Menurutnya, Setya Novanto memiliki rekam jejak negatif di mata publik. Hal ini terbukti saat yang bersangkutan lengser karena terseret kasus pencatutan nama Presiden Joko Widodo terkait dugaan permintaan saham Freeport Indonesia.
"Jelas diputuskan oleh Mahkamah Kehormatan Dewan DPR bahwa yang bersangkutan melakukan pelanggaran etik berat," ujarnya.
Dia menyayangkan, rekam jejak negatif itu sepertinya tidak menjadi patokan Golkar dalam memilih ketua umum. Moralitas dan integritas menjadi ketua diabaikan.

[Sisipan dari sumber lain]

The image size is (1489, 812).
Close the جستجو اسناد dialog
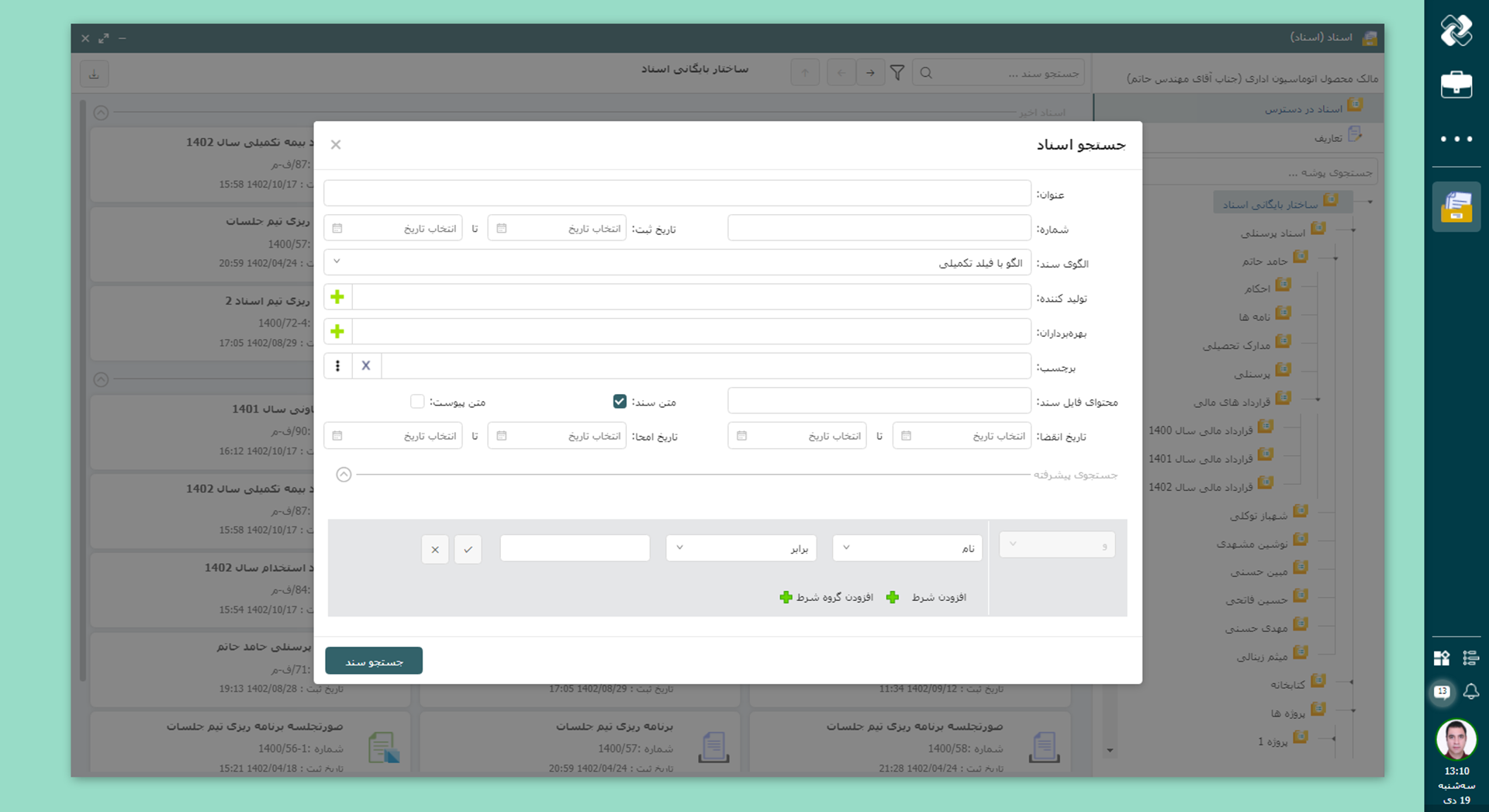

"Seharusnya, kasus yang pernah menimpa Setya Novanto dijadikan ukuran moralitas dan integritas dalam pemilihan ketua umum, tetapi diabaikan oleh kader-kader Golkar yang punya hak suara," ujar Donal.
Novanto meraih suara terbanyak pada voting tertutup yang digelar dalam Munaslub Partai Golkar sejak Selasa (17/5/2016) dini hari.

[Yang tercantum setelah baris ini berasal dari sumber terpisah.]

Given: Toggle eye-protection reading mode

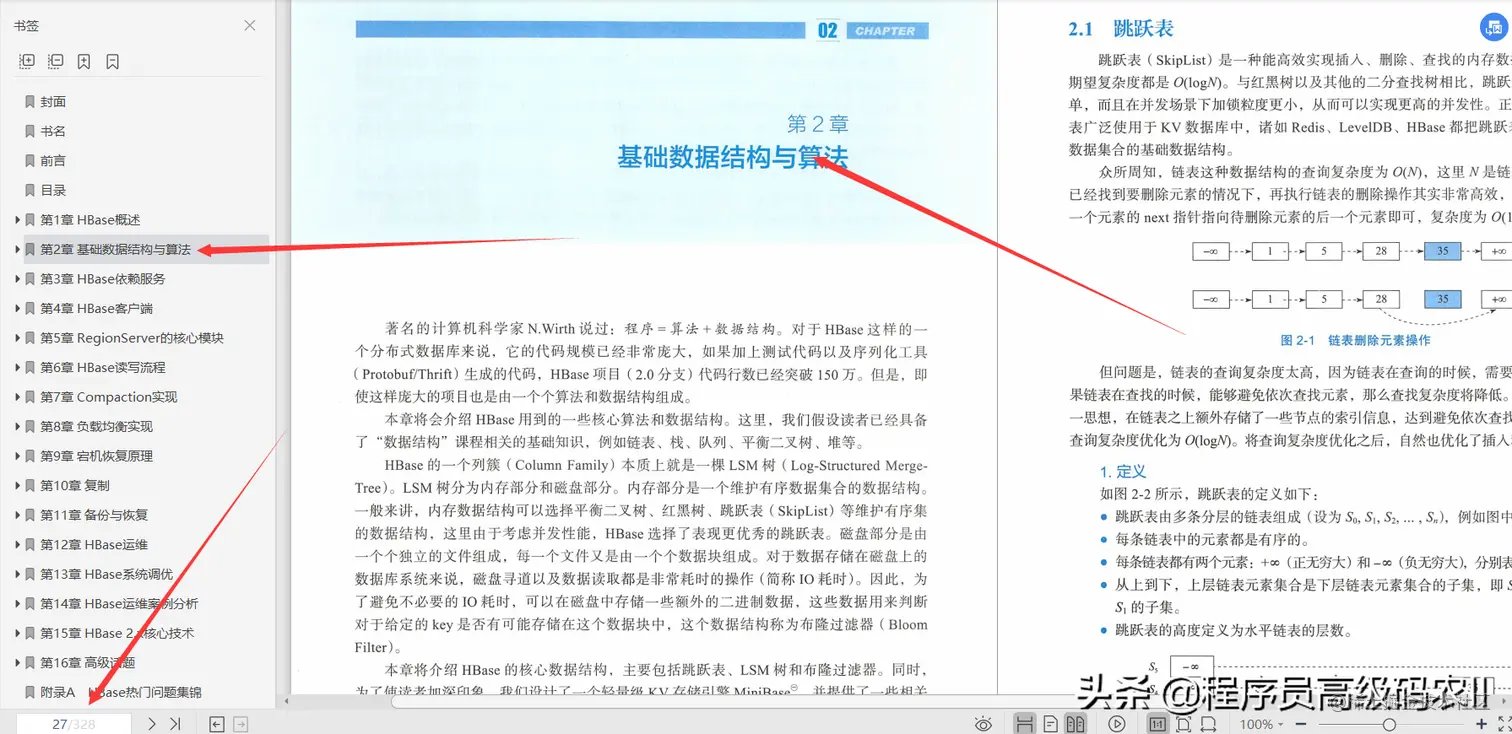Looking at the screenshot, I should (983, 723).
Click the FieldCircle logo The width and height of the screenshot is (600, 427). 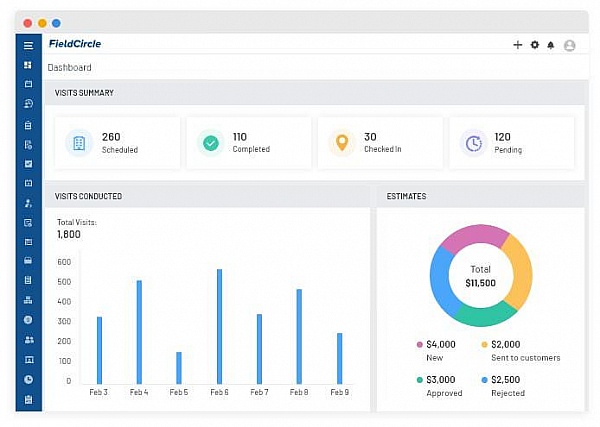[75, 44]
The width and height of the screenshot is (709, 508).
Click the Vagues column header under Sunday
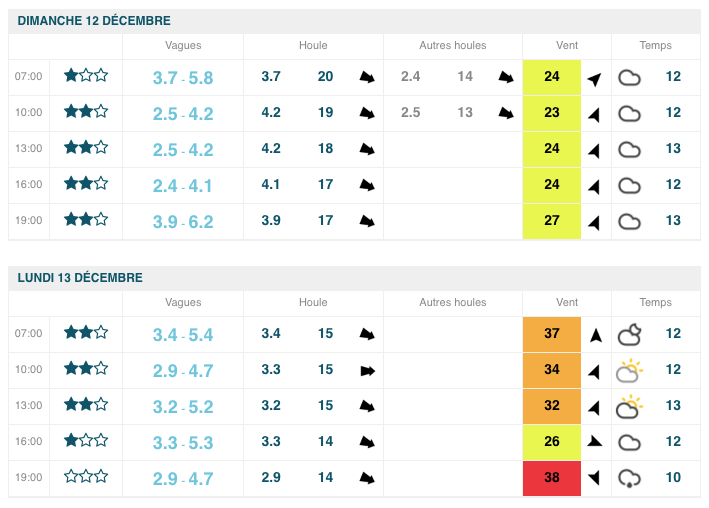183,46
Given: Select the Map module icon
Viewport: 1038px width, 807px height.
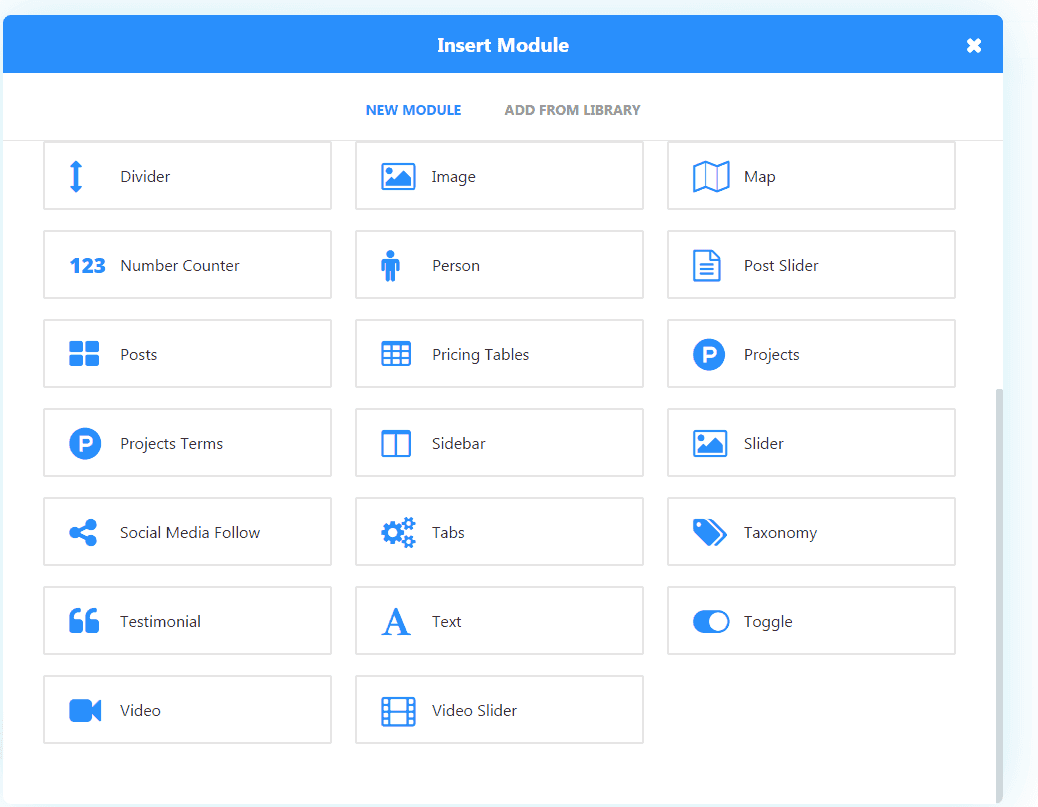Looking at the screenshot, I should [711, 177].
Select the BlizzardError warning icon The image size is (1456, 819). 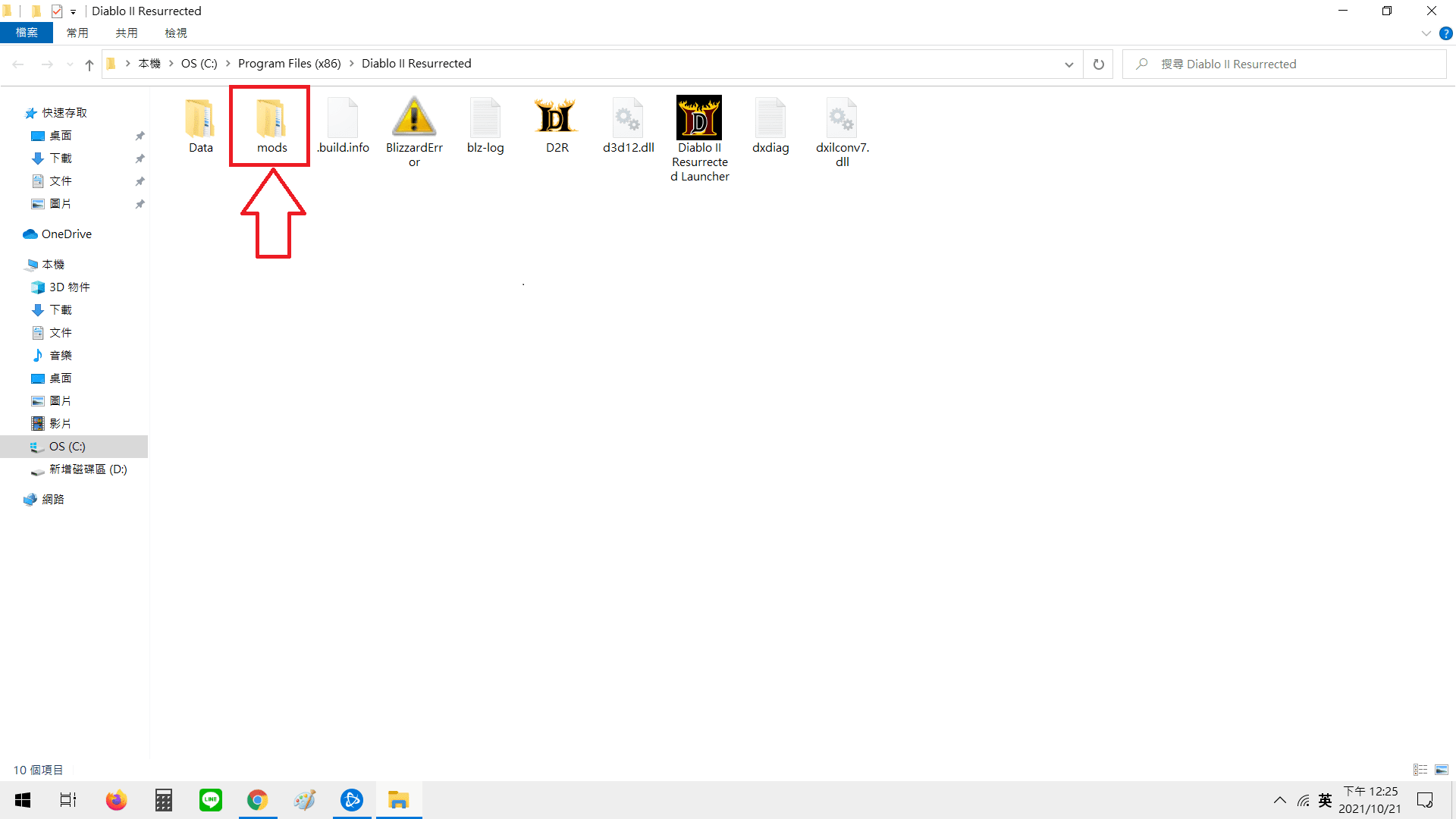414,118
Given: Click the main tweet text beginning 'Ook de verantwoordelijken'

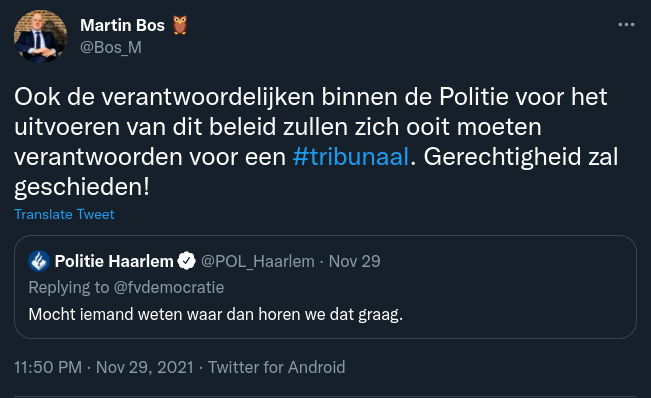Looking at the screenshot, I should (x=316, y=142).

Proses pemilihan berlangsung cukup alot setelah Novanto dan Ade Komarudin berhasil meraih 30 persen suara.
Pada putaran pertama, Novanto meraih 277 suara dan Ade Komarudin meraih 173 suara.
Pemilihan seharusnya masuk ke tahap kedua dengan memilih Novanto atau Ade. Namun, pemilihan tahap kedua ini tidak berlanjut setelah Ade menyatakan mundur dari pemilihan dan mengalihkan dukungannya untuk Novanto. Dengan keputusan itu, Novanto pun terpilih sebagai Ketua Umum Partai Golkar hingga periode 2019.

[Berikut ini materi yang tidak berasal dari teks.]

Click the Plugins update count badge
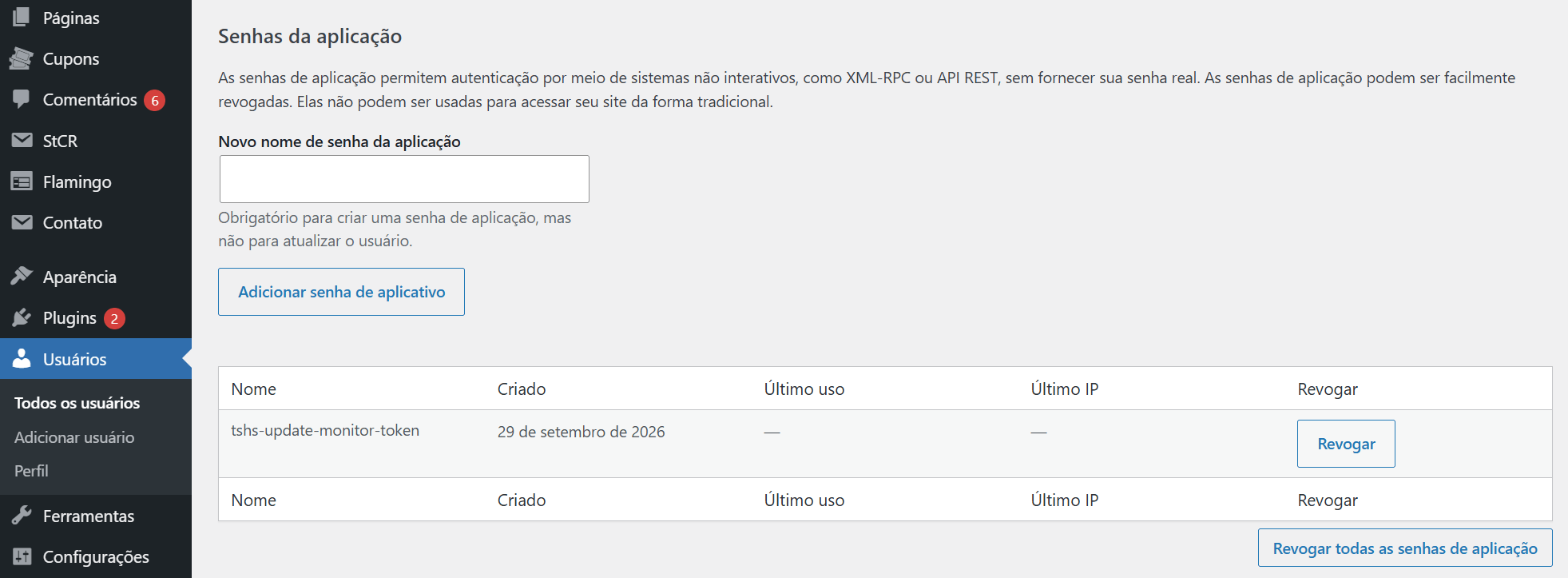The height and width of the screenshot is (578, 1568). 114,318
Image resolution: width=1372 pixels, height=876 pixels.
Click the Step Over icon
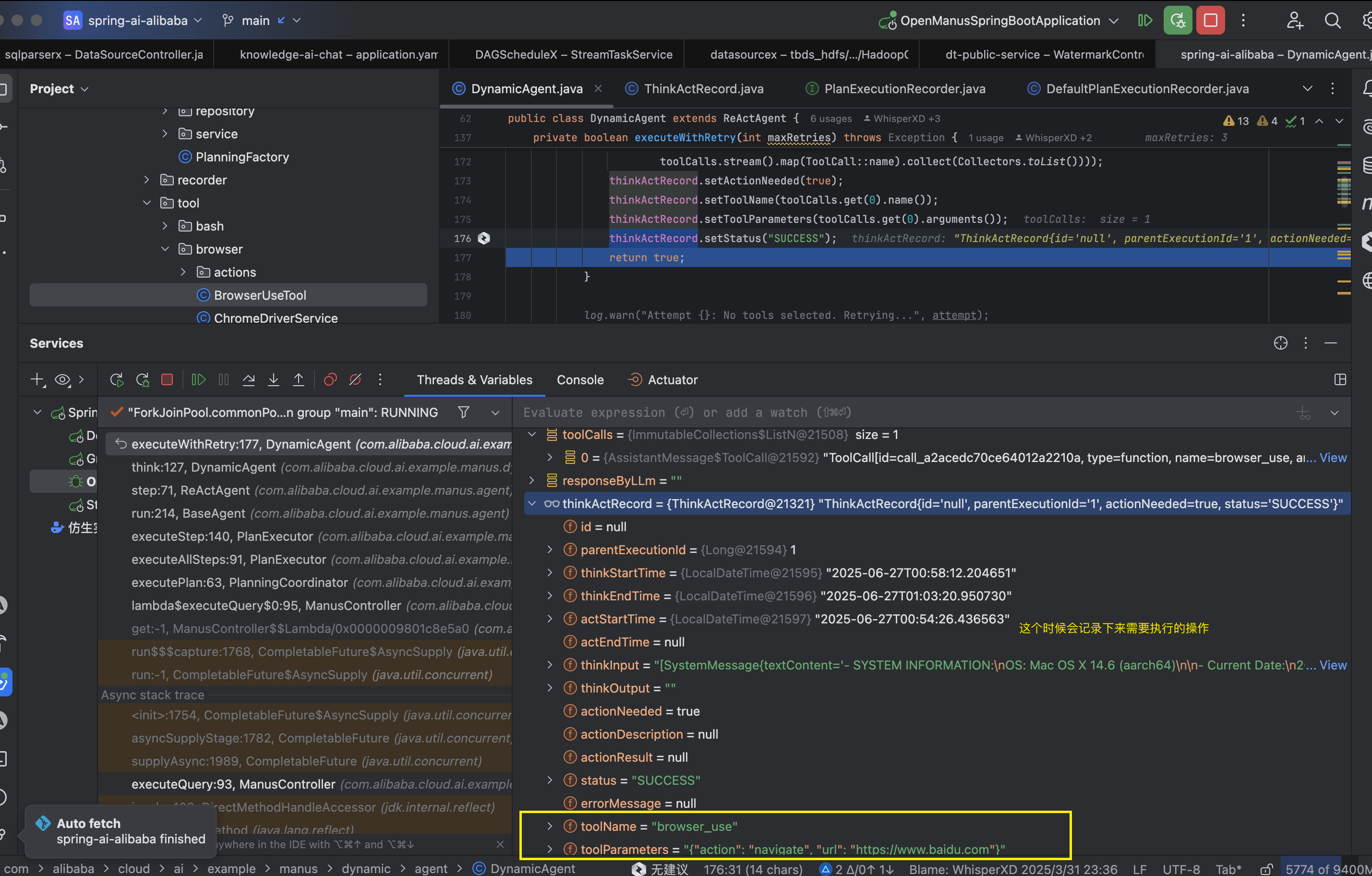[248, 379]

Pengamat politik Para Syndicate, Toto Sugiarto senada dengan ICW. Ia menengarai, Partai Golkar akan menghadapi tantangan citra di mata masyarakat.
"Nama Setya Novanto yang sempat buruk menjadi tantangan," ujar Toto.
Toto mengatakan, jika Partai Golkar ingin kembali merasakan kejayaan, diperlukan kerja keras semua elemen partai.
Sebagai ketua umum yang baru, Toto menilai, Golkar harus mempunyai visi dan misi yang jelas dan dapat tersampaikan dengan baik ke semua kader partai.
"Setya Novanto harus terlebih dahulu melakukan konsolidasi di internal partai. Hanya dengan partai yang solid, langkah ke arah memenangkan berbagai kontestasi politik bisa dilakukan," kata Toto. (tribunnews/ryo/kps)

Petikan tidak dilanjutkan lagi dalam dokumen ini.